Wednesday, February 28, 2018

Will Sage stop tenure review?

Last year, in a decision on irrigation in the Mackenzie Country, the Environment Court said there were strong ecological reasons to end the process of high country tenure review. The message was reiterated in a report last week on the future of the Mackenzie basin. And the good news is that, unlike her predecessor, Conservation Minister Eugenie Sage might actually act on it:
Conservation Minister Eugenie Sage is not ruling out a moratorium on the tenure review process, as pressure on the process mounts on land use in the central South Island's Mackenzie Basin.

Sage's remarks follow the release last week of a $70,000 report on the future of the basin's governance that suggests all agencies work closer together to improve environmental outcomes.

Sage, who is also Land Information Minister, told Stuff she would be reviewing all aspects of the issue over the next six months. A moratorium on tenure review, as previously suggested by Environment Court Judge Jon Jackson, was one option.

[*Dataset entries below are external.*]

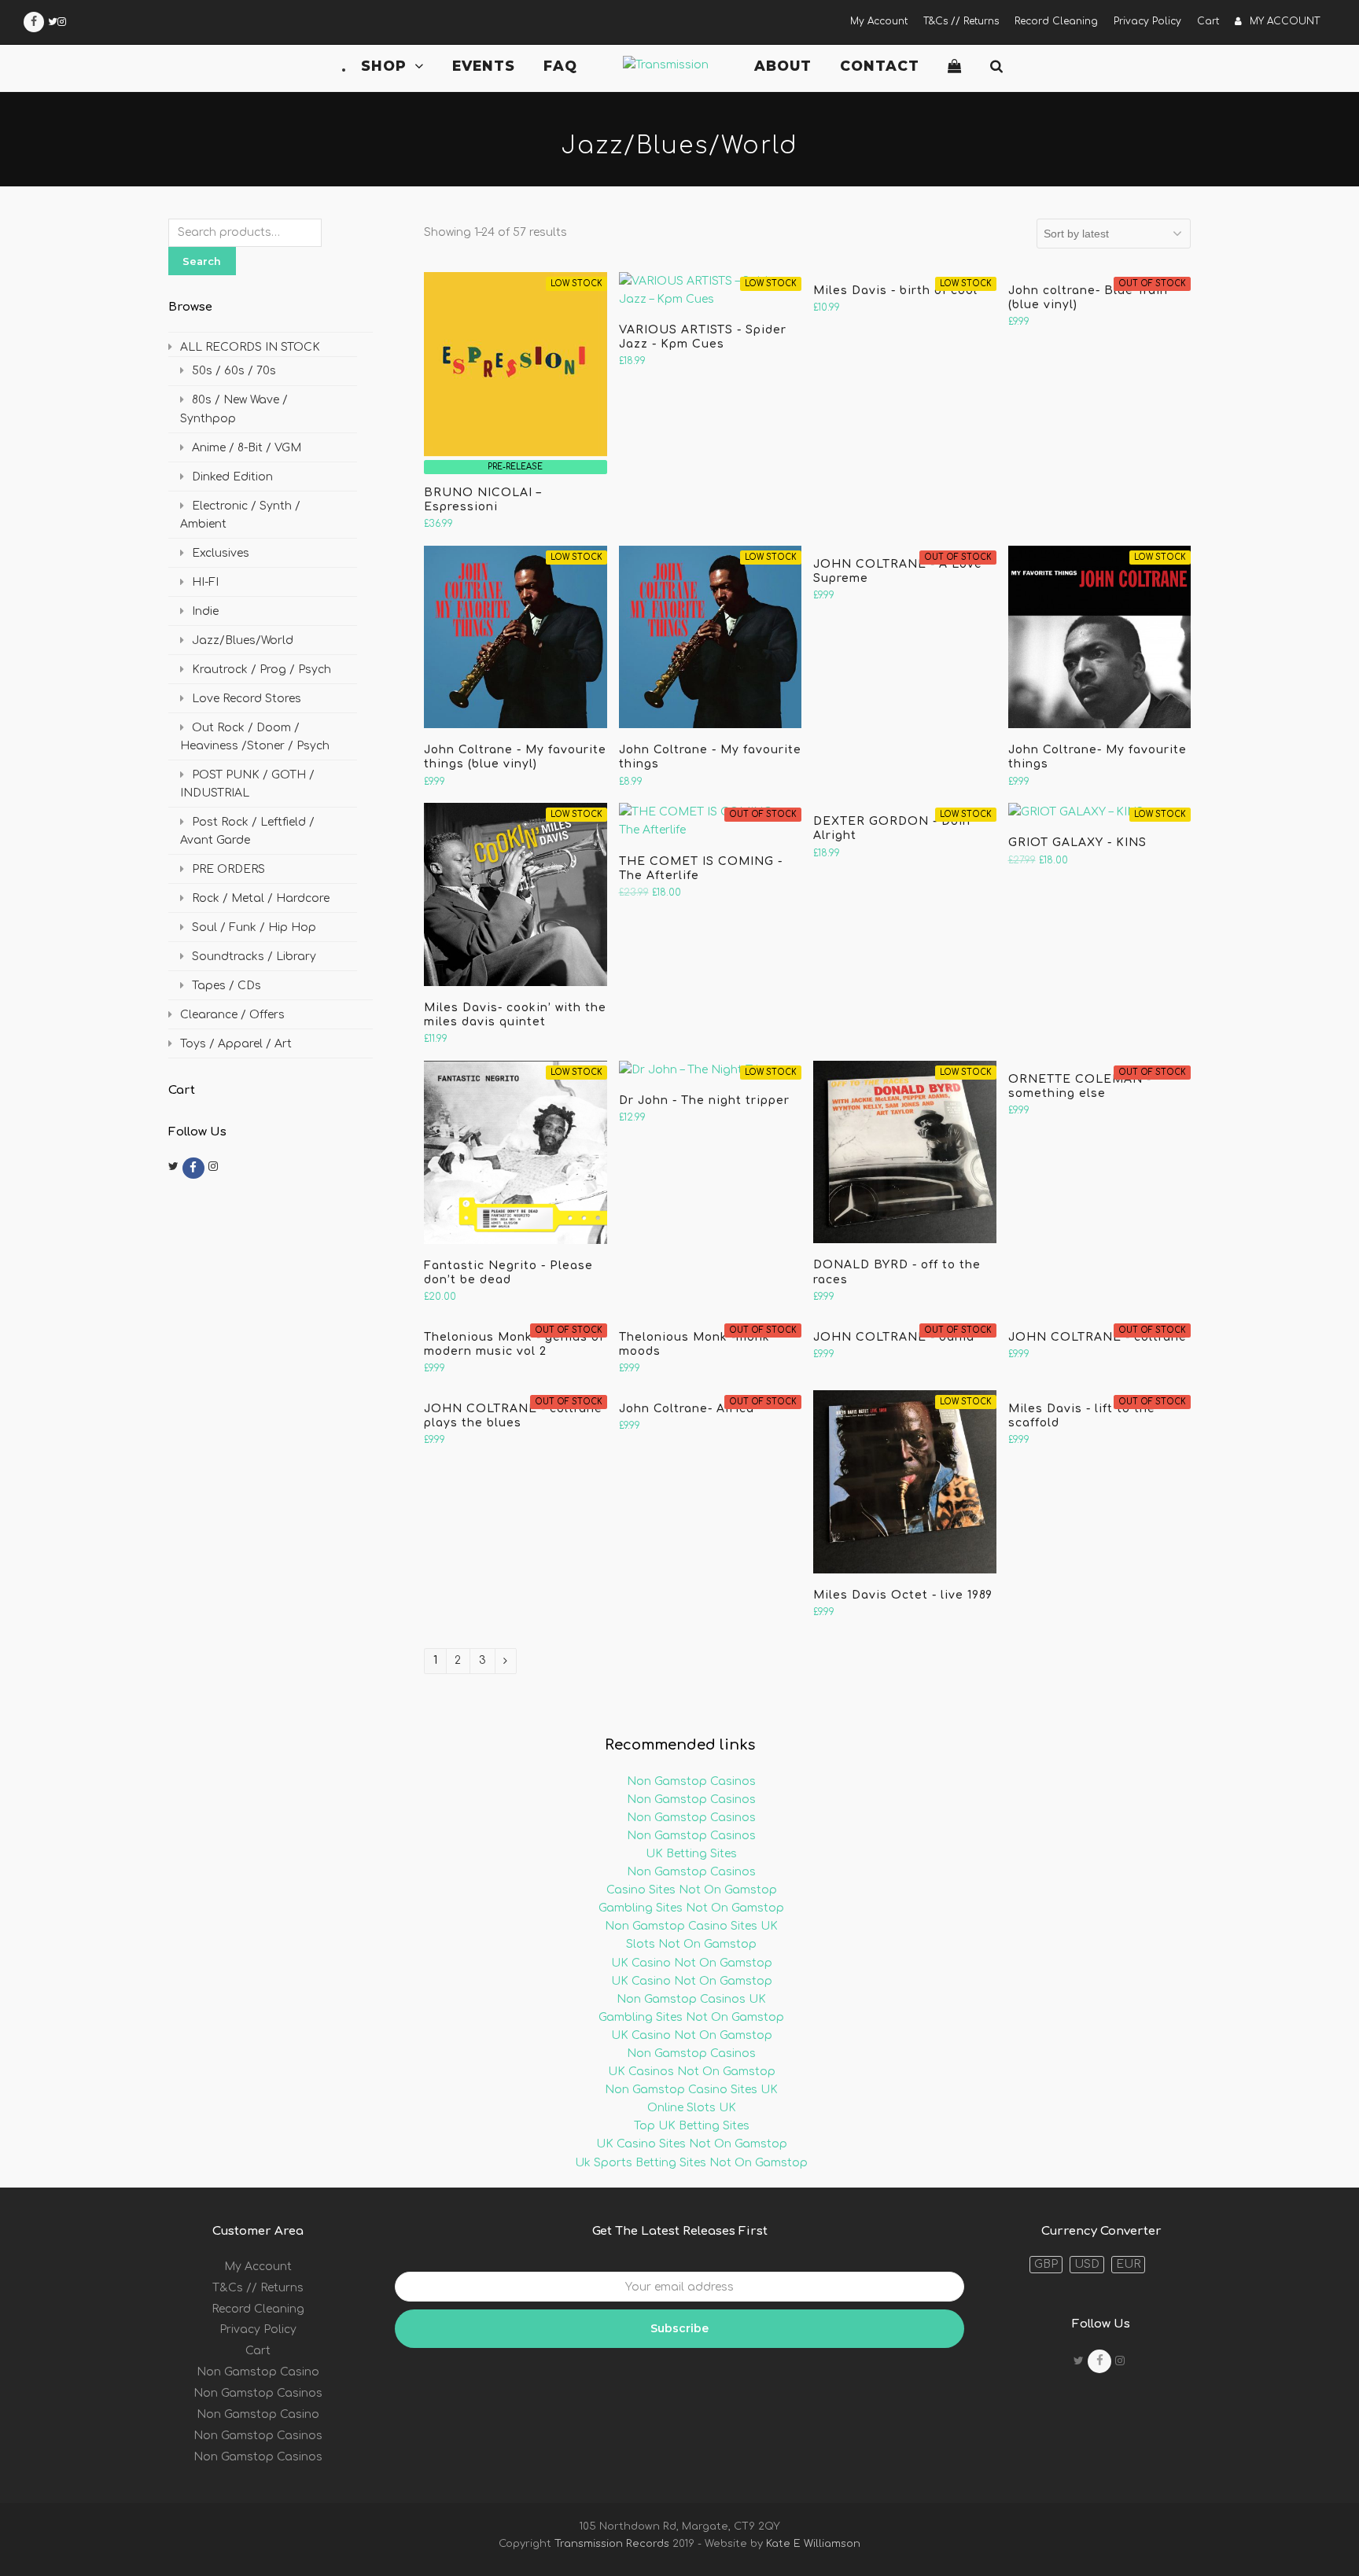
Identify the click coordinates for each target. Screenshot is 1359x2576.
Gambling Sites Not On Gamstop (691, 1908)
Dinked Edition (232, 477)
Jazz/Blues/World (242, 640)
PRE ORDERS (228, 869)
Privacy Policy (257, 2329)
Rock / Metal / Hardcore (261, 898)
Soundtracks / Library (254, 956)
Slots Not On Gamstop (691, 1944)
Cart (258, 2351)
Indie (205, 611)
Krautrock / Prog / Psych (261, 669)
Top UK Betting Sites (691, 2126)
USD (1086, 2264)
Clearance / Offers (232, 1015)
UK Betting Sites (691, 1854)
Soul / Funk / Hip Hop (254, 927)
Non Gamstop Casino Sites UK (691, 1926)
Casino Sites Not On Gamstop (691, 1890)
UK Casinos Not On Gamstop (691, 2071)
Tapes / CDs (226, 986)
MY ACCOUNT (1285, 21)
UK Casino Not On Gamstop (691, 1963)
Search (201, 261)
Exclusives (220, 553)
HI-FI (205, 582)
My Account (258, 2266)
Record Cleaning (258, 2309)
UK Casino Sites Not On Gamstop (691, 2144)
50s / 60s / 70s (234, 371)
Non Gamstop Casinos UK (691, 1999)
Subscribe (679, 2328)
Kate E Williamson (811, 2543)
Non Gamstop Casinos (691, 1781)
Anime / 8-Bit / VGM (246, 448)
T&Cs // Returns (258, 2288)
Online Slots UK (691, 2108)
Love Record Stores (246, 699)
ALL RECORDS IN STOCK (250, 347)
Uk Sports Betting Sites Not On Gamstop (691, 2163)
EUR (1128, 2264)
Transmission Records (611, 2543)
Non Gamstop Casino (258, 2372)
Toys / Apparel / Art (236, 1044)
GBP (1046, 2264)
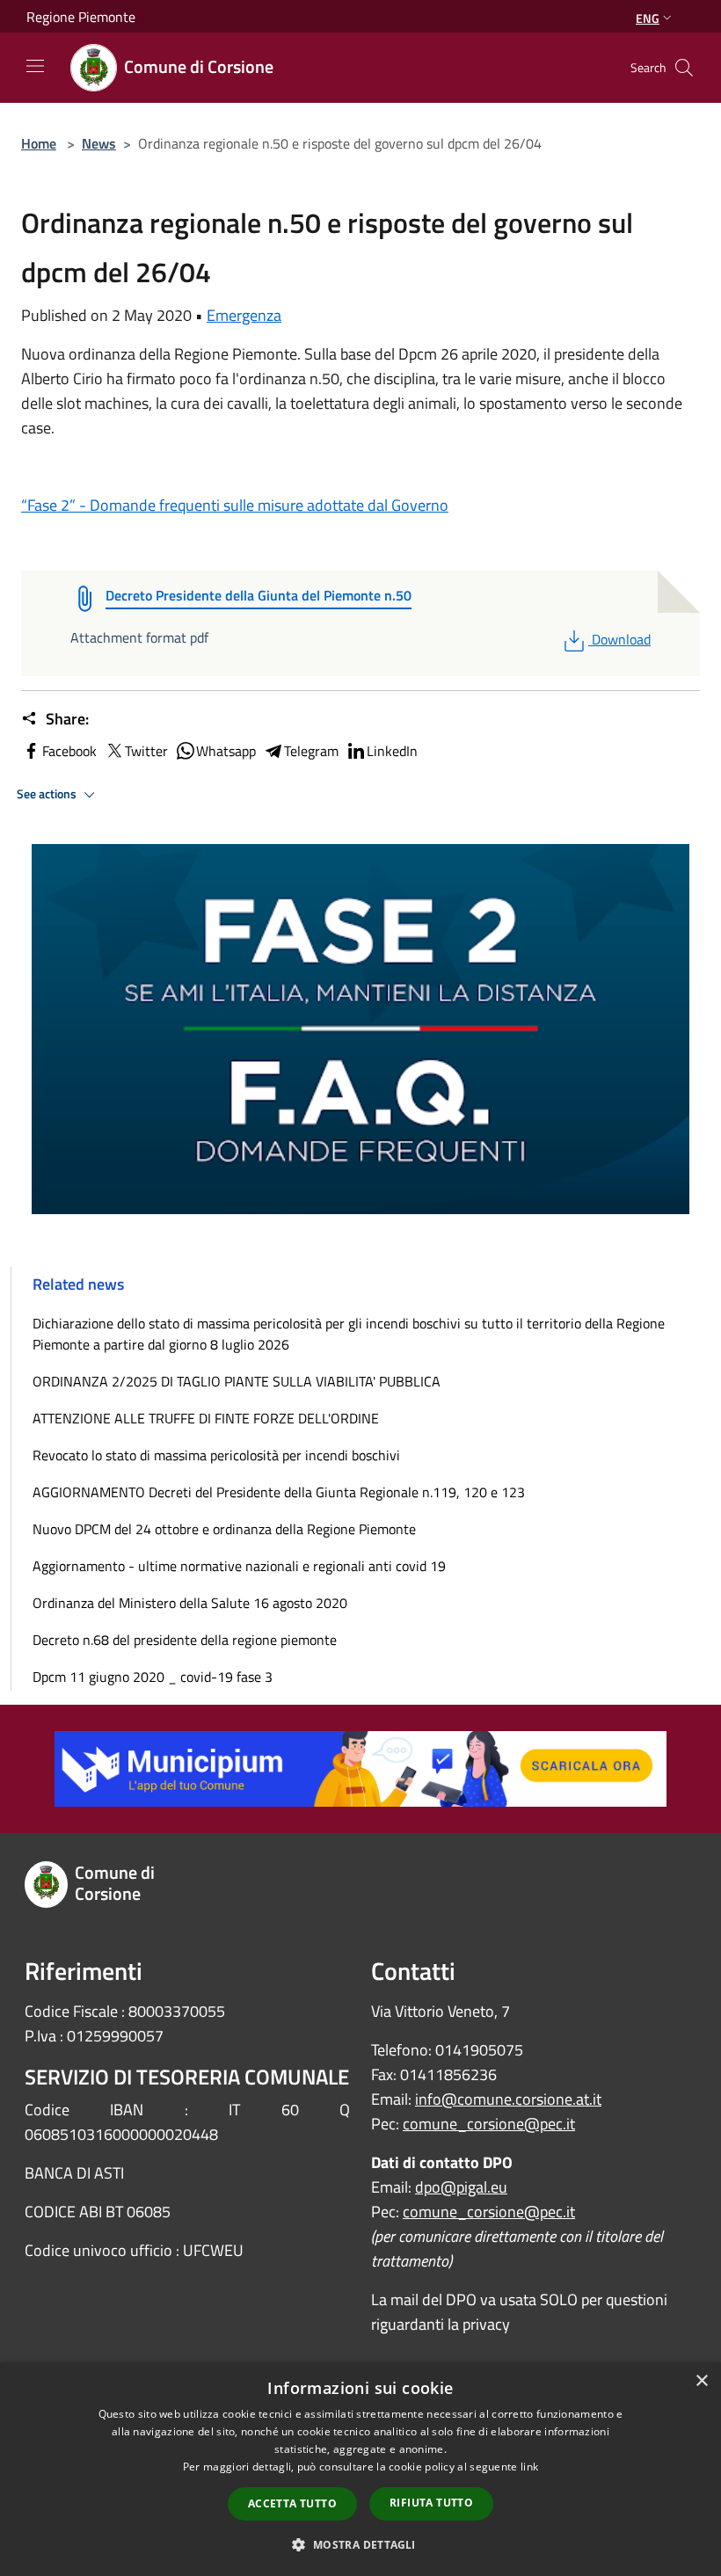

She declined to mention other options, but also said she would be talking to pastoral lease-holders in the region.


Hopefully she'll follow up on this, because tenure review has led to the privatisation and environmental destruction of the Mackenzie Country. It has also been a phenomenally corrupt process, with the government selling land to farmers for a pittance, which is then subdivided and onsold for a thousand times more money. And that in itself should be reason enough to stop it.